Another day has passed and so tonight is my final final night. Talking of Scottish tightness, I´ve gone for a luxury final night by checking into a 300pesos room at the Posada del Amor ($25 us, haha not so expensive sounding when you put it that way, but consider most of my trip I´ve been on anywhere between a $10 to $25 a day budget depending on the country, and you can see why I´ve shocked myself!) I actually really wanted to camp on the beach front for my last night in Mexico, in this beautiful part of the world, to open my tent door in the morning and see the Carribean sea, but after an enjoyable afternoon sharing some beers and fresh fish with a group hanging out there I decided there´s too much drinking traffic to be really secure, and opted for the towels-in-the-shape-of-a-swan hotel instead, which actually I´m secretly chuffed with, especially since it strated chucking down with rain an hour ago... and I´ll aim to get up early early to watch the sunrise knowing that I can nip back to bed afterwards if I like!
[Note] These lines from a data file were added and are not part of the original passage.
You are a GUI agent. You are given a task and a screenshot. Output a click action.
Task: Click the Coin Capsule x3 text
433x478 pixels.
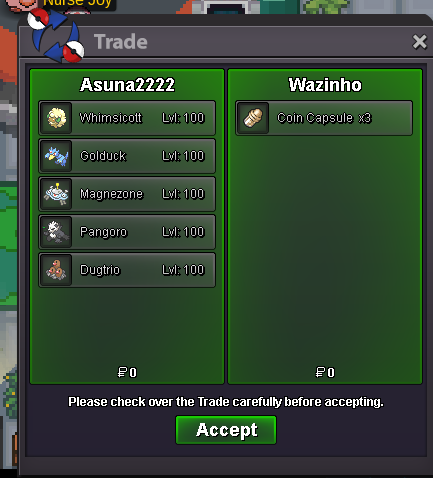click(x=324, y=118)
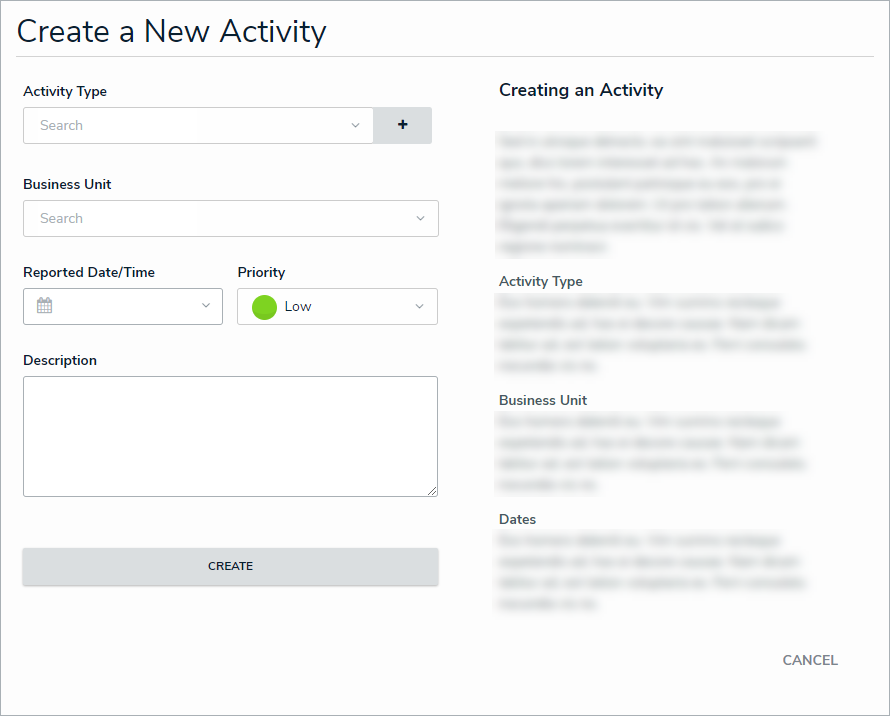Click the CANCEL link
Screen dimensions: 890x716
coord(810,660)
Mexico has really been filled with watery days for me. After the beach lazing at Tulum I was able to break my ride from there to Playa del Carmen yesterday by stopping off at one of the nature parks off the highway, and swam in three of their four cenotes, the fourth had an uninviting scum on the to, probably a form of algae rather than dirt, since it was in the shade of the rocks. Cenotes are natural pools scattering this part of Mexico, and which form when the limestone land dissolves into underground rivers. Then today I went snorkelling over the reef off the coast here at Peurto Morelos, something I´d been itching to do since seeing all the snorkel signs along the highway, and it was well worth it, a real highlight of the trip (and also how I managed to end up hanging out on the pier in the afternoon!). The colours of both the scenery down there and the fish were just stunning, greens, yellows, browns, purples, reds, blues, turquoise. It is other-worldly, and really it is another world. It is funny to see the blue surface of the water and these bums, snorkels and life jackets bobbing slowly along, until you become a bum snorkel and life jacket and sticj your head under the surface... up opens a wealth of beauty and calm. My favorite plants were these purple crochet leaves, looking like flat trees waving in the current, in which shoals of fish also wave, bob and weave, and rock coating green labyrinthine moss-like formations, also semi-transclucent halloween fake-finger-textue-looking tentacle-esque wavy clumps nestled in crooks, with creamy bodies and coloured tips, orange or purple.. and so many other fascinating plants. We saw conches and a sea cucumber, baracudas (that respond to a dropped snorkel by coming to have a look at it again and again), long bodied and long nosed trumpet fish and endless other fish I wouldn´t know what to call, but of a variety of colours and patterns that had me thinking of a fashion-designers mood-boards... my favourite were the tiny electric blue mites, and medium-sized turquoisy individulas who mozied around solo, and the black-with-electric-purple-spot chuckadees who nipped to and fro. Honestly an indescribably beautiful eye-full of an experience.

So tomorrow for the cardboard box hunting and the plane, how strange..... looking forward to seeing all you lovely folks back home, big big love from Mexico!